Nigel Brent O’Leary (57), a former director of Rockforte Finance Limited (Rockforte), entered guilty pleas in the Wellington High Court on October 3 to Serious Fraud Office (SFO) charges.

Mr O’Leary, who was due to stand trial in Gisborne the following week, pleaded guilty to the nine charges he was facing. His two former colleagues Colin Mark Simpson and John Patrick Gardner had pleaded guilty at earlier appearances.

Mr O’Leary’s plea brought the prosecution to an end.

Ministry of Economic Development’s National Enforcement Unit and Financial Markets Authority also provided support and assistance to SFO on this case.

The Background

Rockforte was established in 2003 as a provider of consumer and commercial financial services. A majority of its investors were from the Poverty Bay region. It operated under a trust deed that prohibited it from using investors’ funds to make loans to related parties in excess of 2% of its total tangible assets without the consent of the trustees.

Its predominant activity was financing the purchase of second-hand motor vehicles (primarily Japanese imports) with loans secured against the vehicles.

In February 2009, Rockforte obtained approval for acceptance into the CRDGS for a period of two years. However, the Crown Deed of Guarantee was withdrawn effective from 1 January 2010.

Rockforte was placed into receivership on May 10, 2010.

The SFO opened its investigation into Rockforte on December 6, 2010, following discussions with its Receivers, Indepth Forensic Limited.

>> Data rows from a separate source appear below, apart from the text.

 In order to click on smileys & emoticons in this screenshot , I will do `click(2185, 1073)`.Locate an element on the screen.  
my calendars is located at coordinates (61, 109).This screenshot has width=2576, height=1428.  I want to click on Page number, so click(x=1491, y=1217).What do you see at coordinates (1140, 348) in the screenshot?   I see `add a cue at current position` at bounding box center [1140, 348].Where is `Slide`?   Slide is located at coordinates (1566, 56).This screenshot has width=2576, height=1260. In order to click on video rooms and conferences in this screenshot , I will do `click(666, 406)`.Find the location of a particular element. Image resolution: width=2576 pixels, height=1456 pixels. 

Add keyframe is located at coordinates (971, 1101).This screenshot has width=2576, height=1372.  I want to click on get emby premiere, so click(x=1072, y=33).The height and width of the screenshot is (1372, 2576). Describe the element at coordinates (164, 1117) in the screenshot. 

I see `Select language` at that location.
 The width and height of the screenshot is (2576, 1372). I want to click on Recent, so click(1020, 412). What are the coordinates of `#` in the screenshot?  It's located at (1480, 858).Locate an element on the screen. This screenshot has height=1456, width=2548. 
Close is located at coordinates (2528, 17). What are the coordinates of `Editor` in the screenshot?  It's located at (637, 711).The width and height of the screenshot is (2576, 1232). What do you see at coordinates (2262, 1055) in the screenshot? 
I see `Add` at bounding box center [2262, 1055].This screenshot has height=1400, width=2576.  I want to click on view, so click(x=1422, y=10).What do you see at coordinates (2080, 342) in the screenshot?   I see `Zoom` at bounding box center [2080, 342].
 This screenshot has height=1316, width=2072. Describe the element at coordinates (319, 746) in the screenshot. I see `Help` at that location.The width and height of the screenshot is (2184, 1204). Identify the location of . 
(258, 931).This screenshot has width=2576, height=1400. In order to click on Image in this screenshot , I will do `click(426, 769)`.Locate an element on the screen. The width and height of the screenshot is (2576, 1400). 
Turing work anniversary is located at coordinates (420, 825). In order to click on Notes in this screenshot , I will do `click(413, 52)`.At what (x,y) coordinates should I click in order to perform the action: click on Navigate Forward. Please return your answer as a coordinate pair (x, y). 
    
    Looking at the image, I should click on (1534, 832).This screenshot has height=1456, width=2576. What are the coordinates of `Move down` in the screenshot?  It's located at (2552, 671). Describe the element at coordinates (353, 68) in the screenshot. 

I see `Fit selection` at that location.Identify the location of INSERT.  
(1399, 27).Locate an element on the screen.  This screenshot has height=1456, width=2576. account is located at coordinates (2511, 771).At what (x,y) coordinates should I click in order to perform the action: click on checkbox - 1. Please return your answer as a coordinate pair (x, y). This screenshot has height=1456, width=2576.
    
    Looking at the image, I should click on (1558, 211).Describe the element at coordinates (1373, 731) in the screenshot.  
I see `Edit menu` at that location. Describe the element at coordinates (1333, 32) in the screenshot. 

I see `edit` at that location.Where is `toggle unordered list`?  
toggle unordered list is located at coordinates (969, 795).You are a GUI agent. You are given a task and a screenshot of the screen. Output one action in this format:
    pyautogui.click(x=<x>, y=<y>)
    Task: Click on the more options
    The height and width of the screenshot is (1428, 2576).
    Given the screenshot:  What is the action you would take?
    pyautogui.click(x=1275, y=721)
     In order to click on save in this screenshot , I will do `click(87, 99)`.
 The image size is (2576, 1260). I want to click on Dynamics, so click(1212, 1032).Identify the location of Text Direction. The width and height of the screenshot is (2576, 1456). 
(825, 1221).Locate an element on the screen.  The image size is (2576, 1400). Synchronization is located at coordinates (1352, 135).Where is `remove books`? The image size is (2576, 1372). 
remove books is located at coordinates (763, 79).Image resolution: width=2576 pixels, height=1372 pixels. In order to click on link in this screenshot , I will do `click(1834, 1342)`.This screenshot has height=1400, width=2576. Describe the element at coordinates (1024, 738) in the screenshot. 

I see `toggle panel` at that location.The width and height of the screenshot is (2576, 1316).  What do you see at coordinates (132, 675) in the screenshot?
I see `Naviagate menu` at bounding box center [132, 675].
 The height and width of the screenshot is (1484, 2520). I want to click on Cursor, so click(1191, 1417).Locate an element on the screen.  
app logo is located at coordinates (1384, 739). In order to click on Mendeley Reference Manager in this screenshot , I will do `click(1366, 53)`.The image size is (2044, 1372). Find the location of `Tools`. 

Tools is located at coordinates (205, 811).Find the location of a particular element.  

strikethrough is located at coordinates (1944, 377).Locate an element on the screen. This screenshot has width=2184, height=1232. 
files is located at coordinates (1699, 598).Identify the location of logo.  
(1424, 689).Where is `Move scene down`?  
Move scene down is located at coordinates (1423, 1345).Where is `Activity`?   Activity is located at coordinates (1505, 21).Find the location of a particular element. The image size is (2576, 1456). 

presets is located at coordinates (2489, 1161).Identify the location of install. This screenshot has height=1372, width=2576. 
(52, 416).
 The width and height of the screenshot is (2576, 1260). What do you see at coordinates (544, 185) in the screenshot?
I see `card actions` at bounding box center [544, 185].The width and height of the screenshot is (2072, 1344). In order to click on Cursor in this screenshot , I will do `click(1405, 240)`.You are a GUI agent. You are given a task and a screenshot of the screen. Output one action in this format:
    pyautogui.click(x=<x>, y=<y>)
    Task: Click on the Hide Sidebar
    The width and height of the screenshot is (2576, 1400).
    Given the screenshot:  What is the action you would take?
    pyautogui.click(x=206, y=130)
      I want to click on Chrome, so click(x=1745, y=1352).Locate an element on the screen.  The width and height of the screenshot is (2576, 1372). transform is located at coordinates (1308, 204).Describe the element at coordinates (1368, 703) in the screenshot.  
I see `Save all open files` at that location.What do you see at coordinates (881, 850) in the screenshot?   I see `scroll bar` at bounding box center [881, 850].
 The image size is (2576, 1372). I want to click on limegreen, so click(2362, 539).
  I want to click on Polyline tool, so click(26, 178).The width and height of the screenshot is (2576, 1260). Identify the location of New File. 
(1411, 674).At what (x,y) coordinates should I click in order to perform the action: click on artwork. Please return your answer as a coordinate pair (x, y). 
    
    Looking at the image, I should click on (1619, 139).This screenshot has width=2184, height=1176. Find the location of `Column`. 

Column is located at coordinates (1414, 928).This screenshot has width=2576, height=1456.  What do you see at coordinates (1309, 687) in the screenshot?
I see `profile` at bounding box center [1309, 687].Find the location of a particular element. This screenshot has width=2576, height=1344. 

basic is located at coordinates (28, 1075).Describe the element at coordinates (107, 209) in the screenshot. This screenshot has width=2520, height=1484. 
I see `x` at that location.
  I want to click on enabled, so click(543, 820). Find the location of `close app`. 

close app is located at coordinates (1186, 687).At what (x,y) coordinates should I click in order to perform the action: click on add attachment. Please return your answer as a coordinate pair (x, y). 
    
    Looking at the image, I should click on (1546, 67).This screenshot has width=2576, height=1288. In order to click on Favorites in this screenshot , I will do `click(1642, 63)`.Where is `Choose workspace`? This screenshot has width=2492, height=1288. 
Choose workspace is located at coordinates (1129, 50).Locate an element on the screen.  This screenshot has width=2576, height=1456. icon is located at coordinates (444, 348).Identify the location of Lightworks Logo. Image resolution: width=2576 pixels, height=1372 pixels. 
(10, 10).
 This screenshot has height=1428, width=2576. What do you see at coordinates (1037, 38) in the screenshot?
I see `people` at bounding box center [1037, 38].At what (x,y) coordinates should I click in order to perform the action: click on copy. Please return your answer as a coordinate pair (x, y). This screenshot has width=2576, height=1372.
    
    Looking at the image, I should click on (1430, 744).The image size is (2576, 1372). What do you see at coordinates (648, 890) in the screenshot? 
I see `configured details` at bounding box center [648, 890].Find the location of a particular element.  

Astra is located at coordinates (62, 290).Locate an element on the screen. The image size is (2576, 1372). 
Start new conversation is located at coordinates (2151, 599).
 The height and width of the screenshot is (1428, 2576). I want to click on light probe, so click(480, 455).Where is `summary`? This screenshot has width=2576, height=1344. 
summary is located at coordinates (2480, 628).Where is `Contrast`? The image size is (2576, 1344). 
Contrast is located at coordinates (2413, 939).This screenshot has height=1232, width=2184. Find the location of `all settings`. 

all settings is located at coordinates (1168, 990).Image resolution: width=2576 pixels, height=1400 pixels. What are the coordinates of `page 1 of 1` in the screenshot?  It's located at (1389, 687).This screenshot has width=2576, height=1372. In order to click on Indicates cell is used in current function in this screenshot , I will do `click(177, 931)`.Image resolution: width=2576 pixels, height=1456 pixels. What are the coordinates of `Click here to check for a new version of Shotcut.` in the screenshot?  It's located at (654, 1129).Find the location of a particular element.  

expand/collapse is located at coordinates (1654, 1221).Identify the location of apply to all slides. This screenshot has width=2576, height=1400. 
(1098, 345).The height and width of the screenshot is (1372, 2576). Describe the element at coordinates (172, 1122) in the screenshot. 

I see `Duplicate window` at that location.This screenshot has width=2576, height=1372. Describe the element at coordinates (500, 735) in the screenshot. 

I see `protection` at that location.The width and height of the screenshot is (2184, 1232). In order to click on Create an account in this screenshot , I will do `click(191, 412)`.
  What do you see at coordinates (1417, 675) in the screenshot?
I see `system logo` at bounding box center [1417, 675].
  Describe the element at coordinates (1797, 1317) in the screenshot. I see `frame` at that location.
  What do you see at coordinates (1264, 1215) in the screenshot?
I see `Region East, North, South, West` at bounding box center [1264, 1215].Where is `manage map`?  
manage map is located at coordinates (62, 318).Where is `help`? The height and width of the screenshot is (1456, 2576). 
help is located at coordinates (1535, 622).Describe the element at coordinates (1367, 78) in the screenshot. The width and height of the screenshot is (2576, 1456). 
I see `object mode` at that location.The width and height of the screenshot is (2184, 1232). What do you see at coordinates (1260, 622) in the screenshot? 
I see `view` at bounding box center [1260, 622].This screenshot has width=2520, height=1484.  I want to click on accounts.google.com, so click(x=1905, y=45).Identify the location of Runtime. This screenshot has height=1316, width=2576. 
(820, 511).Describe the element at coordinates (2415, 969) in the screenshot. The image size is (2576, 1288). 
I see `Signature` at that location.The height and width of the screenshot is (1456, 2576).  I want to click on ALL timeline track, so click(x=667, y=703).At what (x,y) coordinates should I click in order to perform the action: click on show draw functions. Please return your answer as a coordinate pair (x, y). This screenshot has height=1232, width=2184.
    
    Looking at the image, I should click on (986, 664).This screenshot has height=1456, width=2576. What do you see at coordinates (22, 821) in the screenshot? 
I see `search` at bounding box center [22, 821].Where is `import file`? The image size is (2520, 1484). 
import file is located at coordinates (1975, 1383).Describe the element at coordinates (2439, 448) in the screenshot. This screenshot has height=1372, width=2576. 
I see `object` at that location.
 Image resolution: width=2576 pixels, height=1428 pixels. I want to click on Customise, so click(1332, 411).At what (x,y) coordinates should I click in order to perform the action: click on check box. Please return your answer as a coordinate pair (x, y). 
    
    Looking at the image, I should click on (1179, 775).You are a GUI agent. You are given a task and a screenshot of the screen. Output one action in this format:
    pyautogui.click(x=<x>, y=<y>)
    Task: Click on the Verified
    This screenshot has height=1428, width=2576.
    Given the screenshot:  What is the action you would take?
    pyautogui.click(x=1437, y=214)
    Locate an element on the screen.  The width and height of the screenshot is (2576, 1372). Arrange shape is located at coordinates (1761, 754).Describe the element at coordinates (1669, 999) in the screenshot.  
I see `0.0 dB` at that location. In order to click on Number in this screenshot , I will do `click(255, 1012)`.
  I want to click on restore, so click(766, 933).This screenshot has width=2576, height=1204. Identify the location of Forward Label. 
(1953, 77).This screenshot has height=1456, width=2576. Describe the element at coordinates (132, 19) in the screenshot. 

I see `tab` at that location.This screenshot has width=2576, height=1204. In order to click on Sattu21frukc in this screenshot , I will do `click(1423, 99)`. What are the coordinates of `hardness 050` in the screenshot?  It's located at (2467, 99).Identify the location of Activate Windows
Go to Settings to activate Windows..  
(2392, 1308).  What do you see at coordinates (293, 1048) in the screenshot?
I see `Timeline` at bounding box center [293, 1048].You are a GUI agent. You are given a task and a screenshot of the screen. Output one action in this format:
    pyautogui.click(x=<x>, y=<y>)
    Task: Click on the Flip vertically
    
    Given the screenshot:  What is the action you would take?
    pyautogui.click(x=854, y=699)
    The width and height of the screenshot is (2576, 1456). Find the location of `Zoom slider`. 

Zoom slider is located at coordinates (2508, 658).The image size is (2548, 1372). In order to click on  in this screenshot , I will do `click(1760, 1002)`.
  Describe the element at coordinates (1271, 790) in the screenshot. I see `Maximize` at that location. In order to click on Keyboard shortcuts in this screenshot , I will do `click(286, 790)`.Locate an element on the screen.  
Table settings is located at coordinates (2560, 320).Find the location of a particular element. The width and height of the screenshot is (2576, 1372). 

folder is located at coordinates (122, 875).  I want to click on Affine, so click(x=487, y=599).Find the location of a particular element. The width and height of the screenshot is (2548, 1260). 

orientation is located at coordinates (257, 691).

Rockforte was placed into liquidation on February 15, 2011. The Official Assignee was appointed liquidator.

Mr O’Leary’s charges related to theft by person in special relationship, obtaining by deception, false statement by promoter and false accounting.

The false reporting lead to the acceptance of Rockforte into the Crown Retail Deposit Guarantee Scheme, and the subsequent taxpayer funded bailout.

Personal interests

A significant portion of Rockforte investors’ money was used as a source of funding for the personal business interests of Mr O’Leary.

Those business interests included Gisborne Haulage Limited and Michael Ward 1969 Limited, which operated the Jean Jones label throughout New Zealand.

These businesses eventually failed.

SFO’s charges mainly related to this lending and the manner in which it was reported in Rockforte’s accounts.

SFO Acting Chief Executive, Simon McArley said that the total losses amounted to $3.86 million, which had a significant effect on the Gisborne community and their confidence in local financial institutions.

“It is hoped that the successful prosecution of this offending will go some way to restoring that confidence and demonstrating that SFO prosecutions do ensure those who commit financial crime are held to account,” he said.

Mr Simpson was earlier sentenced to 11 months’ home detention and 200 hours of community work. Mr Gardner and Mr O’Leary will be sentenced in Gisborne High Court on October 24, 2013.